For example, two cameras spaced at a certain distance acquire two images of the same scene at the same time, corresponding pixel points in the two images are found through a stereo matching algorithm, then parallax information is calculated according to a trigonometric principle, and the parallax information can be used for representing depth information of objects in the scene through conversion. Based on the stereo matching algorithm, the depth image of the scene can be obtained by shooting a group of images of different angles in the same scene.

In this embodiment, the view matrix corresponding to each monitoring camera is calculated according to the three-dimensional coordinates of the position of the monitoring camera and the pose angles (and the internal and external parameters of the monitoring camera), in which coordinate conversion is mainly performed, that is, the three-dimensional model is converted from the world coordinate system to the camera coordinate system.
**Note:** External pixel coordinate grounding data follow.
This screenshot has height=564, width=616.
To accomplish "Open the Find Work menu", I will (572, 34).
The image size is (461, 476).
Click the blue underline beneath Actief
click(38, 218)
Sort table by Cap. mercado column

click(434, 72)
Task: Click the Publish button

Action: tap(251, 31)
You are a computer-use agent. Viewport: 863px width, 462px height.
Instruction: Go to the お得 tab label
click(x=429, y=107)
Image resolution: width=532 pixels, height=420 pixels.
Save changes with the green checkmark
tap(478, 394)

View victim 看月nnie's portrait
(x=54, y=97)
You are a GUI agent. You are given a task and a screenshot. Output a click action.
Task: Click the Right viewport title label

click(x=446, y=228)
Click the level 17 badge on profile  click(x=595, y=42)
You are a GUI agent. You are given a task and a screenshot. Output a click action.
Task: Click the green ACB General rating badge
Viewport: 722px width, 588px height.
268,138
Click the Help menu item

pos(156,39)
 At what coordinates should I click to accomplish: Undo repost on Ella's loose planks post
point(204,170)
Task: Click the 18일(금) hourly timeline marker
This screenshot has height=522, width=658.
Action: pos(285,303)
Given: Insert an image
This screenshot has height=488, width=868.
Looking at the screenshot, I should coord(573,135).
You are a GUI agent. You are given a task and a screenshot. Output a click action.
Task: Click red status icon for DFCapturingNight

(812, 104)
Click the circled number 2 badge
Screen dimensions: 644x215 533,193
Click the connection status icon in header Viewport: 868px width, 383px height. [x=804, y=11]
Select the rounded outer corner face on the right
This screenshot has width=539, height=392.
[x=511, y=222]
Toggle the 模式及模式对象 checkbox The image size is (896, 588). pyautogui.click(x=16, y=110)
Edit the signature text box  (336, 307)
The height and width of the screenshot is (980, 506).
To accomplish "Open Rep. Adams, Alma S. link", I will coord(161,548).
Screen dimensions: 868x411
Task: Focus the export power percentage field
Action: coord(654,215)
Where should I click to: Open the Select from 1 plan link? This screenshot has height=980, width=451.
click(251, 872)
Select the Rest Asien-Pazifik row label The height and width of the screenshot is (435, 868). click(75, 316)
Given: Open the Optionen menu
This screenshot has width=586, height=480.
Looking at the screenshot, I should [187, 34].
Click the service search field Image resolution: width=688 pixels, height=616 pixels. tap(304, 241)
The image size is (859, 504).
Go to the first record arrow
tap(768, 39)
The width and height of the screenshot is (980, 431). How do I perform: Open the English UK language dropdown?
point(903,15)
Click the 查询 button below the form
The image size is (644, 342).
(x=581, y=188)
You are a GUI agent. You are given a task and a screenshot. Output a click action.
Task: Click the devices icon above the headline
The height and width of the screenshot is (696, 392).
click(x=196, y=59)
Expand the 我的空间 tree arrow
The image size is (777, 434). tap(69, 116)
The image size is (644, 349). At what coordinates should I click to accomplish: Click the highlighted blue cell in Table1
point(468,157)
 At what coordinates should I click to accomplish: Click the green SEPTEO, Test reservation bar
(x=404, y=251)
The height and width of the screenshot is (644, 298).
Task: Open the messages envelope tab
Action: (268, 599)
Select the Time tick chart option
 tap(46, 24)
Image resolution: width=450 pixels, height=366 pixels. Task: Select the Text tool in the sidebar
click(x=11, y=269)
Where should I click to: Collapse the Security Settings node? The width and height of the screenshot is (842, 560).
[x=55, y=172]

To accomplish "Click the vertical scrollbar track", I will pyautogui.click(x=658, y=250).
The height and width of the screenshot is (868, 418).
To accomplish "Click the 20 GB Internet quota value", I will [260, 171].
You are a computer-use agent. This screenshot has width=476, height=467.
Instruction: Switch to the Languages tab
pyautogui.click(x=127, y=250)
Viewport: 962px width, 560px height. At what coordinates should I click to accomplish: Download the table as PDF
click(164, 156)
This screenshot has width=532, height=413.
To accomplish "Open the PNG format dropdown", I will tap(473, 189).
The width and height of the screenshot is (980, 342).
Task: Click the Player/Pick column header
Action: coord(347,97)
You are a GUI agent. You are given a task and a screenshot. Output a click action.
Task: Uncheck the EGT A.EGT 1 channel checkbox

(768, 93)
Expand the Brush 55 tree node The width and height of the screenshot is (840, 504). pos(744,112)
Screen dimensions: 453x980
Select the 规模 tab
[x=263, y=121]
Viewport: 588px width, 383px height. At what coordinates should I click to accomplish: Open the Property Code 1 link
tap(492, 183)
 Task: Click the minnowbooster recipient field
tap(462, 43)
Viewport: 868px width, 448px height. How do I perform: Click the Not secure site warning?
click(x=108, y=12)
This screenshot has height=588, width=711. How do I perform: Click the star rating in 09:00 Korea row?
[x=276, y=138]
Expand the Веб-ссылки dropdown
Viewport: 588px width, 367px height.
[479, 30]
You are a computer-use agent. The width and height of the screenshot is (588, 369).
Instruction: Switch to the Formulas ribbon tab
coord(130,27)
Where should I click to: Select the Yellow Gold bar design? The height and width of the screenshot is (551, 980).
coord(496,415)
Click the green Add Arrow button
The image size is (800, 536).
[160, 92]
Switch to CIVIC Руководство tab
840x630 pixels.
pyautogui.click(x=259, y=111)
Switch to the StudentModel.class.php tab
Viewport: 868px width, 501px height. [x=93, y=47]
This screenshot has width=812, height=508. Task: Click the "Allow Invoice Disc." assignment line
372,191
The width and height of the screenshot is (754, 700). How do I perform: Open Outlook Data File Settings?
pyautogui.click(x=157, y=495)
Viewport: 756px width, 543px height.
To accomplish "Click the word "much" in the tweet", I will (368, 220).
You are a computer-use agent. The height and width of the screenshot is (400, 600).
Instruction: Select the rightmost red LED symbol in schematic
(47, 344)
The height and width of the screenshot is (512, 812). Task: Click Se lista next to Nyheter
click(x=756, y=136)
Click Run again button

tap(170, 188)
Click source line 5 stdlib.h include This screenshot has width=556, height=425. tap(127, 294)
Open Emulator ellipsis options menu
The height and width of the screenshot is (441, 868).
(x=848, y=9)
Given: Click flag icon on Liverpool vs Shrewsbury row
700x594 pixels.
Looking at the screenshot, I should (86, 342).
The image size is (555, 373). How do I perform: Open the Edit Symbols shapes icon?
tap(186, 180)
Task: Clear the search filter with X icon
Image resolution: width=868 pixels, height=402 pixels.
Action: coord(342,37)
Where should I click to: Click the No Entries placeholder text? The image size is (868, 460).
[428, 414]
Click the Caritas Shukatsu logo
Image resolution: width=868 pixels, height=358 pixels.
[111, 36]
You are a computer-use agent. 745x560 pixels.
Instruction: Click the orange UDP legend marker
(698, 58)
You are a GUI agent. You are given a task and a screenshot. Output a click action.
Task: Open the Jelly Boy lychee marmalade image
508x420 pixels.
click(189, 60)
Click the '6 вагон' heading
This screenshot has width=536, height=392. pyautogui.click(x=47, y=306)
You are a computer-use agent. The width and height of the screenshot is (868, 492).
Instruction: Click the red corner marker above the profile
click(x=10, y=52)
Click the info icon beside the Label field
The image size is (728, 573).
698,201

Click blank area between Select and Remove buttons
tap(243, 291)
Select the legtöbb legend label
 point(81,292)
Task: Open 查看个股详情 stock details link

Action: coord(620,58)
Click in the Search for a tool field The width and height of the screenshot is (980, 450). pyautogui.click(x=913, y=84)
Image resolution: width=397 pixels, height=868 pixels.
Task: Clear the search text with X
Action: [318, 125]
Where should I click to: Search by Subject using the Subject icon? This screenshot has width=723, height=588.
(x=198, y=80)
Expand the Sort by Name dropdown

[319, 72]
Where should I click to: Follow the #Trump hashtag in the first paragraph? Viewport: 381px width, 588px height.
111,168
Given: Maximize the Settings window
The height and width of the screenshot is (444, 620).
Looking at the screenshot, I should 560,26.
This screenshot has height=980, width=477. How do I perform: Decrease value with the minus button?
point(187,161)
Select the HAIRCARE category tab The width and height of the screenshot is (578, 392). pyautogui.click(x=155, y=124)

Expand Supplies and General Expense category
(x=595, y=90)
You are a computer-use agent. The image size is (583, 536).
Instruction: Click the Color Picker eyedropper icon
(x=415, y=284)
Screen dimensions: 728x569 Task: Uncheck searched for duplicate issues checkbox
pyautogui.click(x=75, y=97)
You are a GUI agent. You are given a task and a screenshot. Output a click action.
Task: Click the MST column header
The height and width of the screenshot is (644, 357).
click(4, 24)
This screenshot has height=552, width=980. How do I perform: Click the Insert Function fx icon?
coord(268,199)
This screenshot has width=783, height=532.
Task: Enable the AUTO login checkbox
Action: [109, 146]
In this embodiment, the coordinate transformation used in the present application further includes transformation between two-dimensional coordinates and three-dimensional coordinates and transformation between three-dimensional coordinate systems.

The two-dimensional coordinates and the three-dimensional coordinates are converted by a 3 × 3 camera reference matrix, and the conversion from the three-dimensional coordinates to the two-dimensional coordinates normalizes the depth and loses depth information. On the contrary, the conversion from two-dimensional coordinates to three-dimensional coordinates requires depth information, and in general, it is assumed that the depth of all points on the image is the same.

The transformation between the three-dimensional coordinate systems is performed, for example, by means of a projection matrix. The three-dimensional coordinate transformation includes rotation about x, y, z axes and translation in the xyz direction, the rotation being transformed with a matrix of 3x3, the translation being represented by a matrix of 3x1, and the combination becoming a matrix of 3x 4. For ease of calculation a homogeneous coordinate system is used and a row (0, 0, 0, 1) is added below the 3x4 matrix making it a square matrix.

Step S102: rendering the three-dimensional scene under the visual angle of each monitoring camera in the three-dimensional scene model to obtain a monitoring depth image corresponding to each monitoring camera, and rendering the three-dimensional scene under the visual angle of the corresponding virtual camera to obtain a virtual depth image and a color image.

It should be noted that, here, depth information for a scene may be obtained by constructing a three-dimensional scene model, and naturally, rendering may be performed on the basis of the three-dimensional scene model or the depth information may be obtained, which is different in the method of obtaining the depth information. The above-mentioned methods for obtaining depth information have many cases or applications.

In this embodiment, on one hand, depth information corresponding to each monitoring camera may be obtained through rendering on the basis of obtaining the depth information through the three-dimensional scene model; on the other hand, the depth information corresponding to each monitoring camera can be obtained through rendering on the basis of the three-dimensional scene model.

In this embodiment, the monitoring depth image or the virtual depth image is an image including depth information in a current frame scene, and the color image includes an image of color information in the current frame scene.

In this embodiment, the virtual camera is not a "real" camera, which is a view angle from which an observer views a scene in the three-dimensional scene model, and helps the observer understand multiple video images from any view angle of the scene. In the application, a virtual camera is used to refer to any view angle in a three-dimensional scene.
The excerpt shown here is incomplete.